__Try it__.
Every line of the listing should be repeated exactly.
▽
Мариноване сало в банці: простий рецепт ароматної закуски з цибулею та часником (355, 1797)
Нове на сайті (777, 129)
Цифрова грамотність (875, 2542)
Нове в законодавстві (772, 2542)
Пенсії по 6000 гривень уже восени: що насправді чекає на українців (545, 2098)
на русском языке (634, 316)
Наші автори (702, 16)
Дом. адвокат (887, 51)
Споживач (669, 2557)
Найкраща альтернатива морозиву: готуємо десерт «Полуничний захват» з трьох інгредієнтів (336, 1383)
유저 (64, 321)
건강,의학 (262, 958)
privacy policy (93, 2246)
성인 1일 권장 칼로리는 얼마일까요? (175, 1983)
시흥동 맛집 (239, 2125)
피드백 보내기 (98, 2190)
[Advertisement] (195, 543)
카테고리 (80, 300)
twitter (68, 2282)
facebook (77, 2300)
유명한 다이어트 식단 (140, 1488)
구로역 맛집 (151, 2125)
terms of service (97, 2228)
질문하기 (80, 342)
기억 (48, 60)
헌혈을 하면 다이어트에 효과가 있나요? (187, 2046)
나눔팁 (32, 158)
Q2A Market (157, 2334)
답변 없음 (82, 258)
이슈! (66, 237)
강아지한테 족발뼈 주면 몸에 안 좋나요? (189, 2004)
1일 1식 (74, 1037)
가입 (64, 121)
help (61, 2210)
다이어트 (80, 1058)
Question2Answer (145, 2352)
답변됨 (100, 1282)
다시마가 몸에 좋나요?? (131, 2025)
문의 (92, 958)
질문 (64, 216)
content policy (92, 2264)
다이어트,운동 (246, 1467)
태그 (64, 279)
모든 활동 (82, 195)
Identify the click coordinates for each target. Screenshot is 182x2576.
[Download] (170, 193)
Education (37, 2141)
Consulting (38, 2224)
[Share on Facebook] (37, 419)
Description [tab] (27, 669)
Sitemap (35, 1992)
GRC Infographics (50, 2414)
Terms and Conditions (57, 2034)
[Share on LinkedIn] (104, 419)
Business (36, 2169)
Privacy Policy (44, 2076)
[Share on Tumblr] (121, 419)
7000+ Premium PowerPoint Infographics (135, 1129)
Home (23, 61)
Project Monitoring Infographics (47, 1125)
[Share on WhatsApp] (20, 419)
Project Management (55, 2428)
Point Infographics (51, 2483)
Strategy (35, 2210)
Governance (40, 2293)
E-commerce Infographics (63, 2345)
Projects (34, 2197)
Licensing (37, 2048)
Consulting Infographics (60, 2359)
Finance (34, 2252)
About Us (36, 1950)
△
__Your response__.
Мариноване сало в банці: простий рецепт ароматної закуски з цибулею та часником (355, 1797)
Нове на сайті (777, 129)
Цифрова грамотність (875, 2542)
Нове в законодавстві (772, 2542)
Пенсії по 6000 гривень уже восени: що насправді чекає на українців (545, 2098)
на русском языке (634, 316)
Наші автори (702, 16)
Дом. адвокат (887, 51)
Споживач (669, 2557)
Найкраща альтернатива морозиву: готуємо десерт «Полуничний захват» з трьох інгредієнтів (336, 1383)
유저 (64, 321)
건강,의학 (262, 958)
privacy policy (93, 2246)
성인 1일 권장 칼로리는 얼마일까요? (175, 1983)
시흥동 맛집 (239, 2125)
피드백 보내기 (98, 2190)
[Advertisement] (195, 543)
카테고리 (80, 300)
twitter (68, 2282)
facebook (77, 2300)
유명한 다이어트 식단 (140, 1488)
구로역 맛집 (151, 2125)
terms of service (97, 2228)
질문하기 (80, 342)
기억 (48, 60)
헌혈을 하면 다이어트에 효과가 있나요? (187, 2046)
나눔팁 (32, 158)
Q2A Market (157, 2334)
답변 없음 (82, 258)
이슈! (66, 237)
강아지한테 족발뼈 주면 몸에 안 좋나요? (189, 2004)
1일 1식 (74, 1037)
가입 (64, 121)
help (61, 2210)
다이어트 (80, 1058)
Question2Answer (145, 2352)
답변됨 (100, 1282)
다시마가 몸에 좋나요?? (131, 2025)
문의 (92, 958)
질문 (64, 216)
content policy (92, 2264)
다이어트,운동 (246, 1467)
태그 (64, 279)
모든 활동 (82, 195)
Identify the click coordinates for each target. Screenshot is 182x2576.
[Download] (170, 193)
Education (37, 2141)
Consulting (38, 2224)
[Share on Facebook] (37, 419)
Description [tab] (27, 669)
Sitemap (35, 1992)
GRC Infographics (50, 2414)
Terms and Conditions (57, 2034)
[Share on LinkedIn] (104, 419)
Business (36, 2169)
Privacy Policy (44, 2076)
[Share on Tumblr] (121, 419)
7000+ Premium PowerPoint Infographics (135, 1129)
Home (23, 61)
Project Monitoring Infographics (47, 1125)
[Share on WhatsApp] (20, 419)
Project Management (55, 2428)
Point Infographics (51, 2483)
Strategy (35, 2210)
Governance (40, 2293)
E-commerce Infographics (63, 2345)
Projects (34, 2197)
Licensing (37, 2048)
Consulting Infographics (60, 2359)
Finance (34, 2252)
About Us (36, 1950)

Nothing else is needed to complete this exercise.